*ASSIGNMENT:* With pictures omitted, copy exactly every line from the one that contains "Go to next page with right chevron" to the end of the listing below.

=== Section Start ===

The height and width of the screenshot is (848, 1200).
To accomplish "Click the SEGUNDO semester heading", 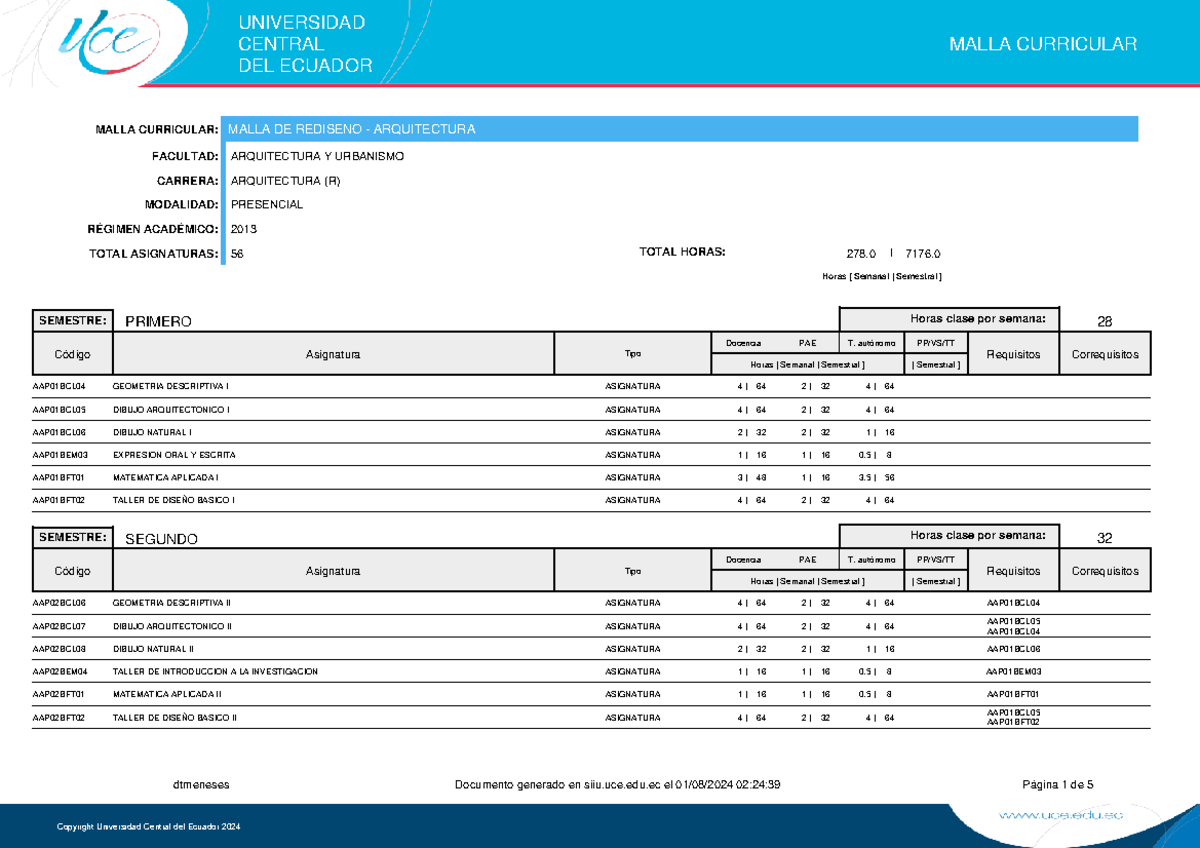I will tap(161, 538).
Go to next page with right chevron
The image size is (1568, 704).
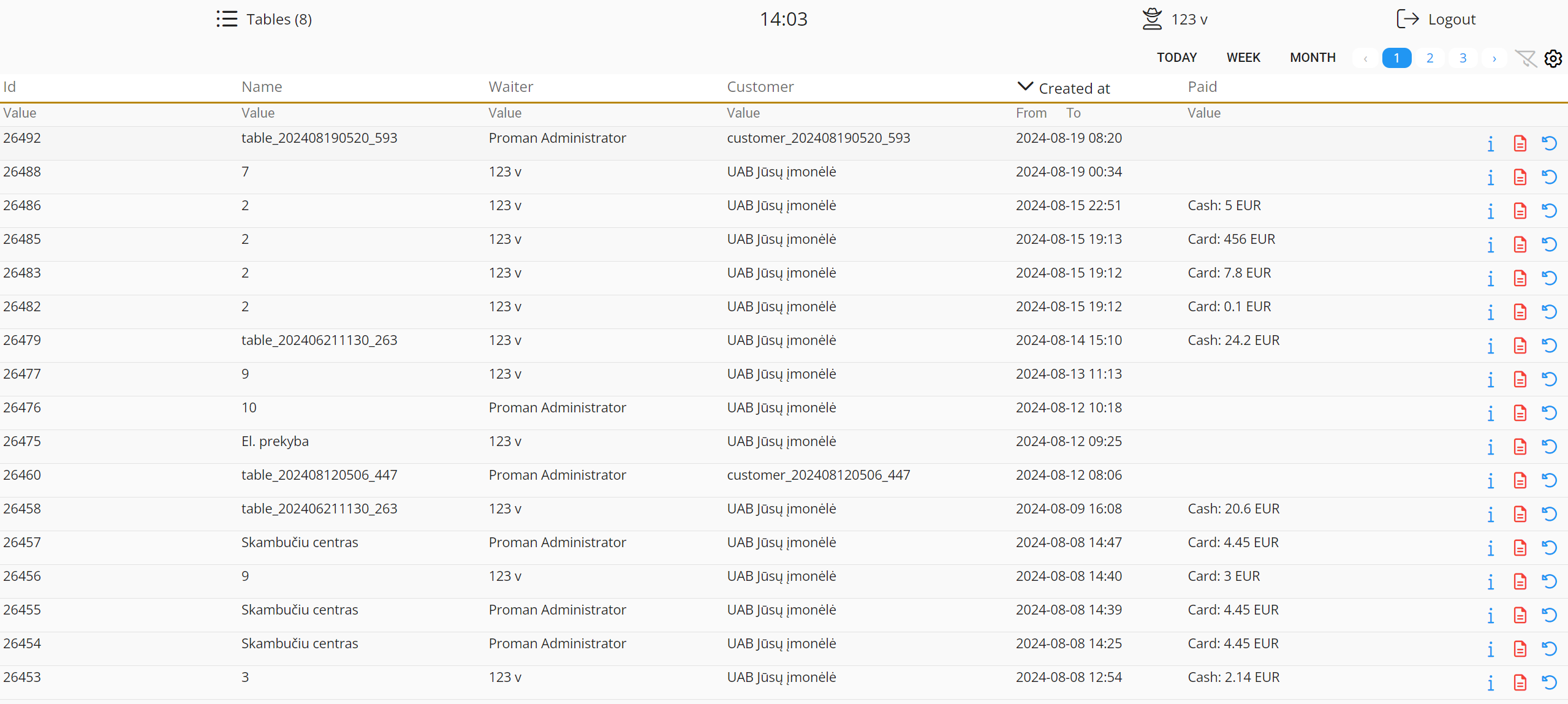point(1494,58)
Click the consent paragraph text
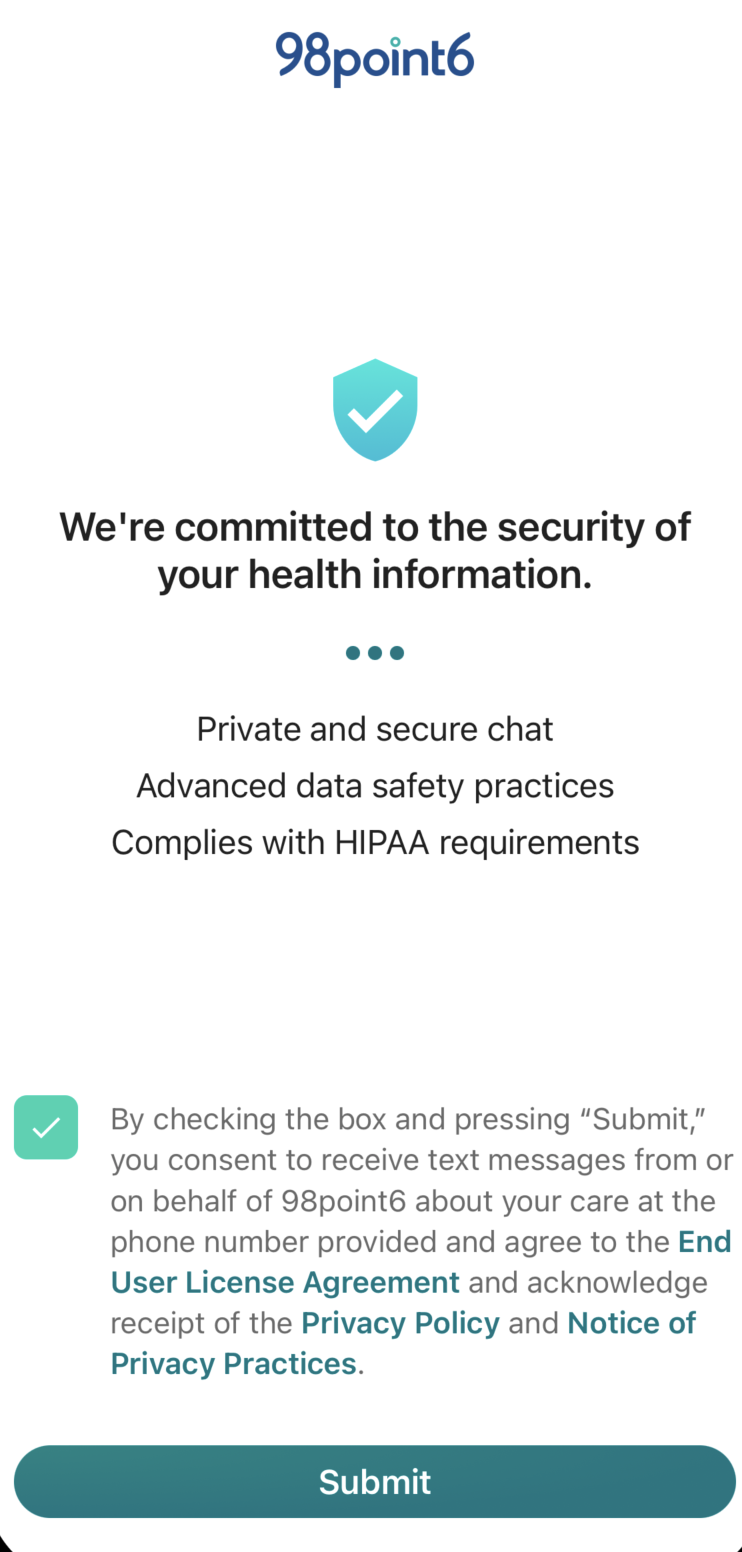This screenshot has height=1552, width=742. 421,1241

=== Section End ===

*RESPONSE FOR THIS EXERCISE:*
Go to next page with right chevron
The image size is (1568, 704).
point(1494,58)
Click the consent paragraph text
This screenshot has height=1552, width=742. 421,1241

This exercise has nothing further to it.